Memoirists often struggle with figuring out what to include. A memoir, by definition, is not a story of your entire life. It is writing on a particular strand of your life - a recurrent theme or issue or approach - or focusing on one particular era. If you are including everything that is happening, it will not work.
However, you also need more than just the key stories. What might otherwise seem like mundane details - how you make your coffee, or did during that era, or how it has changed over time - could lend a lot of real human feeling and connection to the reader. And everything depicted in the memoir can carry the feeling of communication, the sense it was all included for a reason, even if - especially if - that reason is not explicit or overt.
How do we choose?
We choose based on intuition, and then with a lot of help from our friends/editing crew. But it can help a lot to know that while the big events - deaths, enlightening moments, etc - have to be included, they also have to be surrounded by it doesn't really matter which daily details. Grounding the profound in the mundane is not just a "technique" - it is how we actually live our lives.
From True Perception, by Chogyam Trunpga:
We experience some shift or breakthrough in our minds in every situation, whether it is an experience induced by psychedelic drugs or a natural experience such as a personal dilemma, personal revelation, or personal tragedy. Then we turn some of these experiences into highlights. And often, one particular highlight becomes a crucial password in our lives, a turning point. “The first time I had that experience I felt fantastic! It struck me like a bolt from the blue!” But whether an experience is ordinary or extraordinary, every experience is regarded as a message. It is not like a telegram from Western Union, announcing that somebody died or got married; it is a message of the natural situation.For instance, I am revising a scene right now in my main memoir where one of my best friends at the time tells me a MASSIVE insight he has about my love life. My friend was - still is - hilarious and well-paced at delivering such messages, so the dialogue writes itself. But I can't simply plop the reader down in the middle of the dialogue. I need setting - me cleaning up our breakfast, him tipping back on his chair. Maybe he wasn't tipping back on his chair just then, but he almost always does that, and at that time, my way of avoiding the truth in any situation was to focus on things I could control, like dishes. So I ground the reader in my dishwashing, my anxiety about my friend breaking my chair, and my friend's casual ease at delivering one of the most powerful observations anyone has ever made about me. It all takes place in a tiny, shitty, kitchen/dining room in a post-college one bedroom apartment. Totally ordinary.

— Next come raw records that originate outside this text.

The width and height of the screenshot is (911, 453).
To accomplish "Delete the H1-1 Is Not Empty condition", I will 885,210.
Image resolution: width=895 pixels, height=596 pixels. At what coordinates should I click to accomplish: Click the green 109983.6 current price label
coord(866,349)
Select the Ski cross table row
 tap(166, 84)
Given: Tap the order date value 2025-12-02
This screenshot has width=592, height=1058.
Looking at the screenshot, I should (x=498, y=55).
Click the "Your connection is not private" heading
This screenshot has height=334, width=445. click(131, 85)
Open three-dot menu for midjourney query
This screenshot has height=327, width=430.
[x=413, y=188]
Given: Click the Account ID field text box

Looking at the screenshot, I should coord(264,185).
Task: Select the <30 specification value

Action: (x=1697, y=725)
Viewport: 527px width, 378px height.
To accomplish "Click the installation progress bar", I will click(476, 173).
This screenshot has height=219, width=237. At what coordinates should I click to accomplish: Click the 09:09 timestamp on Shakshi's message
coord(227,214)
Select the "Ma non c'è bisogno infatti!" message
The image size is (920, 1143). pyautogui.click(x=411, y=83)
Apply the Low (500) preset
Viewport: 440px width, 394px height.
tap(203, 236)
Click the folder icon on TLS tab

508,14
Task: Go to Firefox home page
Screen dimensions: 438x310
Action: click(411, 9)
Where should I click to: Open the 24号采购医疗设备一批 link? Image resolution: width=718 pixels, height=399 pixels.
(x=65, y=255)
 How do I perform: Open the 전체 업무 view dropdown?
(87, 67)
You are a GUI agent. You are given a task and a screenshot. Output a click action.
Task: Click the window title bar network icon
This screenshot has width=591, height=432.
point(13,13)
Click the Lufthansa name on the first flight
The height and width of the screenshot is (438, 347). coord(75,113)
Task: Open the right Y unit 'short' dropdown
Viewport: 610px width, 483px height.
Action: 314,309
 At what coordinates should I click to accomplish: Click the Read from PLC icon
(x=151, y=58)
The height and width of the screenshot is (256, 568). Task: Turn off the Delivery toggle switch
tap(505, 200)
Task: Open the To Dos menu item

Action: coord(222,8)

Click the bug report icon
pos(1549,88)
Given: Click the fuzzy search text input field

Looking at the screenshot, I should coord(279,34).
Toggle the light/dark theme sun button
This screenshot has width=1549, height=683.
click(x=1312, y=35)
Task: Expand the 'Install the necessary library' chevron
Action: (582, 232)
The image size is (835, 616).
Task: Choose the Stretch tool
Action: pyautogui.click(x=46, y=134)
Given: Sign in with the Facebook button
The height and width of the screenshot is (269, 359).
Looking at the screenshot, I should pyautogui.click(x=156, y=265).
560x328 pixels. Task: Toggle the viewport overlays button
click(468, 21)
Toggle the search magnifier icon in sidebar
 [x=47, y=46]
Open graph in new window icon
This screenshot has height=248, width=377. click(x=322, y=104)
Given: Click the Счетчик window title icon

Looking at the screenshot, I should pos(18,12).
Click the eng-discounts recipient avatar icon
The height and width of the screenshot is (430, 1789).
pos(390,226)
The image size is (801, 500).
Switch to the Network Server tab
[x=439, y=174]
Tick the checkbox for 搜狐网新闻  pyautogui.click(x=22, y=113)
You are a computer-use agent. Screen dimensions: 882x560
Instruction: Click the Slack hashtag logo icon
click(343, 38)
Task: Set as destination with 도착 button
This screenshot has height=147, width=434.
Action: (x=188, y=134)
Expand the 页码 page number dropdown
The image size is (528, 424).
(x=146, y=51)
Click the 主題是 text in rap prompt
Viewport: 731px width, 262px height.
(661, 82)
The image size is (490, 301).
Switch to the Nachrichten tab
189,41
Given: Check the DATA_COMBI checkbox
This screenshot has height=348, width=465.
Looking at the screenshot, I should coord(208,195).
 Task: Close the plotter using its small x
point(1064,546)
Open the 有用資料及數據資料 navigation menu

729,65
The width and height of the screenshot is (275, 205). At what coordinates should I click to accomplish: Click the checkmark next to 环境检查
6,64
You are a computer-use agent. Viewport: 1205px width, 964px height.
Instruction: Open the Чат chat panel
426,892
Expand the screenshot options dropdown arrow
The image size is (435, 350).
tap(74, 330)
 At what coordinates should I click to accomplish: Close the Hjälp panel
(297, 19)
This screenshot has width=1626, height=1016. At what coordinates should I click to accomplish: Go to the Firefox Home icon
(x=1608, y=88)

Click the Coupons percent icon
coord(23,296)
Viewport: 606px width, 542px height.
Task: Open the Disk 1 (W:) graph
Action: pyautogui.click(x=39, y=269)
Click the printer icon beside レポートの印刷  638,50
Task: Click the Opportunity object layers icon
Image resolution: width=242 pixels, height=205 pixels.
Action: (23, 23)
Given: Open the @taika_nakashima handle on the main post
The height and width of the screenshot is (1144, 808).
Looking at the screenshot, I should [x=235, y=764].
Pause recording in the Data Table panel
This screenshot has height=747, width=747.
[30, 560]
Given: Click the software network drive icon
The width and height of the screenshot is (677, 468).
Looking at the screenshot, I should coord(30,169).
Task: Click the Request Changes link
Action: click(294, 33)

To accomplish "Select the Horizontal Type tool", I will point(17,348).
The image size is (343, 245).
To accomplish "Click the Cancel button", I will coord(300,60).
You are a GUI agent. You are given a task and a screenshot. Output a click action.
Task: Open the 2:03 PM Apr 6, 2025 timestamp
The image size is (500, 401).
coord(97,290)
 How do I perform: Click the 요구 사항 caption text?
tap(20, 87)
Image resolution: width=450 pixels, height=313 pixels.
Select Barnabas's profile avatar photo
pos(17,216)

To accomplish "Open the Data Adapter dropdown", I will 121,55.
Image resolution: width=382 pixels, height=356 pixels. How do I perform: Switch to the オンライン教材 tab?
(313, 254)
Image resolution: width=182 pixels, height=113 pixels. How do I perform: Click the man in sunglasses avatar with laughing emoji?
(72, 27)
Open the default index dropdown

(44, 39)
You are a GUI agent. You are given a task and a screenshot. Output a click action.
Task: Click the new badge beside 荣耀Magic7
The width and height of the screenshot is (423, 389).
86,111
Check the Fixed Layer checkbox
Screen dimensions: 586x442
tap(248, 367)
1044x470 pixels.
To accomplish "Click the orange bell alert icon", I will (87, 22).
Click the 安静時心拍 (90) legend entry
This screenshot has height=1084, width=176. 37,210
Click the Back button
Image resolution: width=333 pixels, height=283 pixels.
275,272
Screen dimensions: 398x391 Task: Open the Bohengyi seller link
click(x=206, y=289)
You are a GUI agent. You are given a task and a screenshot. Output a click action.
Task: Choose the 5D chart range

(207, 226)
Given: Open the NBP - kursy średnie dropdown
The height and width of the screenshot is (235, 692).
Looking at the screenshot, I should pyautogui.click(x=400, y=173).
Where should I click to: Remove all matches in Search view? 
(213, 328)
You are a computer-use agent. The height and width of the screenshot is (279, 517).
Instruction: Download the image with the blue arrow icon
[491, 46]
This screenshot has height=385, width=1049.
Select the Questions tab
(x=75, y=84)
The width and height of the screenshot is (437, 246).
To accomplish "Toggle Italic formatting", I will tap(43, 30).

All of the richness of the details I am including communicate something. At the time, it meant nothing to me that I always washed dishes, and nothing to me (other than that it irritated me) that my friend always tipped back his chair and balanced it on the back two legs. However, those become objective correlative - a fancy literary term for extended symbols. Natural messages that come through the text without explanation. The tension between my dishwashing and his chair balancing is crucial for delivering the punch, though I say nothing overtly about it.
A balance of what is overt and direct needs to be counter-balanced with subtle, mundane life. Obviously we don't include all detail - but carefully choosing the details that are true to "character and time" is a strong way to embue what at the time may have seemed to have no significance with power needed to support your stories. Explore the details. Don't analyze them - you don't have to register all the details against Jungian psychology or interpret your past like a dream. Just feel out what is not only accurate to then and who, but also that moment.
What tiny details communicate the message you want to be expressing in that memoir moment.